■ ACTIVITY
An exact copy of all the data is required.

■ DATASET RECORDS
----------------

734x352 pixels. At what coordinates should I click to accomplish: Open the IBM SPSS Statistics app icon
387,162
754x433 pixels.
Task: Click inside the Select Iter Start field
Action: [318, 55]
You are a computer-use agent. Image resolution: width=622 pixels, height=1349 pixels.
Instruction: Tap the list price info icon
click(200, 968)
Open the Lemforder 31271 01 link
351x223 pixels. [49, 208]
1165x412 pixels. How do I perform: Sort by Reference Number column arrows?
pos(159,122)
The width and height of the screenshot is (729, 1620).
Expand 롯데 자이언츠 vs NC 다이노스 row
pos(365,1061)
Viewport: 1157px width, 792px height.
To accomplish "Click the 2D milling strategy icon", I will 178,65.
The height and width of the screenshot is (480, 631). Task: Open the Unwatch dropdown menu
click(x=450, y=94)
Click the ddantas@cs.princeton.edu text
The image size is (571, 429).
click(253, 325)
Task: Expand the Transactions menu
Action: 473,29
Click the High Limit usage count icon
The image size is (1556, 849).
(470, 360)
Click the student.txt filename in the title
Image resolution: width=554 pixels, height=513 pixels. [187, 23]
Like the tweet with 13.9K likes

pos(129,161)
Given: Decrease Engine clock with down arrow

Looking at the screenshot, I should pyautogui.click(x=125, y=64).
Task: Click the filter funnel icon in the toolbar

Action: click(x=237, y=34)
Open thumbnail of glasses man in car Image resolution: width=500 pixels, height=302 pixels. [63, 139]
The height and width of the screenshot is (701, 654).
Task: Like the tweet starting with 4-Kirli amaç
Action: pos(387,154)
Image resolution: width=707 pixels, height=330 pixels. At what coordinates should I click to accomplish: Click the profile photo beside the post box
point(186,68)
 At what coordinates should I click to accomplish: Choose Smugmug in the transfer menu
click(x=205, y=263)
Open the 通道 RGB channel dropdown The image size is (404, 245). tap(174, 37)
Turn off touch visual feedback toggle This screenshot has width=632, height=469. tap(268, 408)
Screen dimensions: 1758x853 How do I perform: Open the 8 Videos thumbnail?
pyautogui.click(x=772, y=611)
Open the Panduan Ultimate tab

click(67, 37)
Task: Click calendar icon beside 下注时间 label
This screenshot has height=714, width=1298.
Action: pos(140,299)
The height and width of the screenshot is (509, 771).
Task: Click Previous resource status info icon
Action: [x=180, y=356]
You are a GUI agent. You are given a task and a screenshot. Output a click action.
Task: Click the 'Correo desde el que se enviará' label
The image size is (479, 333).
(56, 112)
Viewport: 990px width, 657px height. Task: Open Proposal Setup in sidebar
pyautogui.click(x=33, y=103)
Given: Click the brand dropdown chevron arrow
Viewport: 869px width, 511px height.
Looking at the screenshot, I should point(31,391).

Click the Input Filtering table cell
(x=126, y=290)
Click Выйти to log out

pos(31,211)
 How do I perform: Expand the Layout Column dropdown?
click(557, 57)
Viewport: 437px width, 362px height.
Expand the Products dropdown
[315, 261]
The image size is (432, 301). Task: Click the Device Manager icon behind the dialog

----------------

■ SOLVED EXERCISE
734x352 pixels. At what coordinates should I click to accomplish: Open the IBM SPSS Statistics app icon
387,162
754x433 pixels.
Task: Click inside the Select Iter Start field
Action: [318, 55]
You are a computer-use agent. Image resolution: width=622 pixels, height=1349 pixels.
Instruction: Tap the list price info icon
click(200, 968)
Open the Lemforder 31271 01 link
351x223 pixels. [49, 208]
1165x412 pixels. How do I perform: Sort by Reference Number column arrows?
pos(159,122)
The width and height of the screenshot is (729, 1620).
Expand 롯데 자이언츠 vs NC 다이노스 row
pos(365,1061)
Viewport: 1157px width, 792px height.
To accomplish "Click the 2D milling strategy icon", I will 178,65.
The height and width of the screenshot is (480, 631). Task: Open the Unwatch dropdown menu
click(x=450, y=94)
Click the ddantas@cs.princeton.edu text
The image size is (571, 429).
click(253, 325)
Task: Expand the Transactions menu
Action: 473,29
Click the High Limit usage count icon
The image size is (1556, 849).
(470, 360)
Click the student.txt filename in the title
Image resolution: width=554 pixels, height=513 pixels. [187, 23]
Like the tweet with 13.9K likes

pos(129,161)
Given: Decrease Engine clock with down arrow

Looking at the screenshot, I should pyautogui.click(x=125, y=64).
Task: Click the filter funnel icon in the toolbar

Action: click(x=237, y=34)
Open thumbnail of glasses man in car Image resolution: width=500 pixels, height=302 pixels. [63, 139]
The height and width of the screenshot is (701, 654).
Task: Like the tweet starting with 4-Kirli amaç
Action: pos(387,154)
Image resolution: width=707 pixels, height=330 pixels. At what coordinates should I click to accomplish: Click the profile photo beside the post box
point(186,68)
 At what coordinates should I click to accomplish: Choose Smugmug in the transfer menu
click(x=205, y=263)
Open the 通道 RGB channel dropdown The image size is (404, 245). tap(174, 37)
Turn off touch visual feedback toggle This screenshot has width=632, height=469. tap(268, 408)
Screen dimensions: 1758x853 How do I perform: Open the 8 Videos thumbnail?
pyautogui.click(x=772, y=611)
Open the Panduan Ultimate tab

click(67, 37)
Task: Click calendar icon beside 下注时间 label
This screenshot has height=714, width=1298.
Action: pos(140,299)
The height and width of the screenshot is (509, 771).
Task: Click Previous resource status info icon
Action: [x=180, y=356]
You are a GUI agent. You are given a task and a screenshot. Output a click action.
Task: Click the 'Correo desde el que se enviará' label
The image size is (479, 333).
(56, 112)
Viewport: 990px width, 657px height. Task: Open Proposal Setup in sidebar
pyautogui.click(x=33, y=103)
Given: Click the brand dropdown chevron arrow
Viewport: 869px width, 511px height.
Looking at the screenshot, I should point(31,391).

Click the Input Filtering table cell
(x=126, y=290)
Click Выйти to log out

pos(31,211)
 How do I perform: Expand the Layout Column dropdown?
click(557, 57)
Viewport: 437px width, 362px height.
Expand the Products dropdown
[315, 261]
The image size is (432, 301). Task: Click the Device Manager icon behind the dialog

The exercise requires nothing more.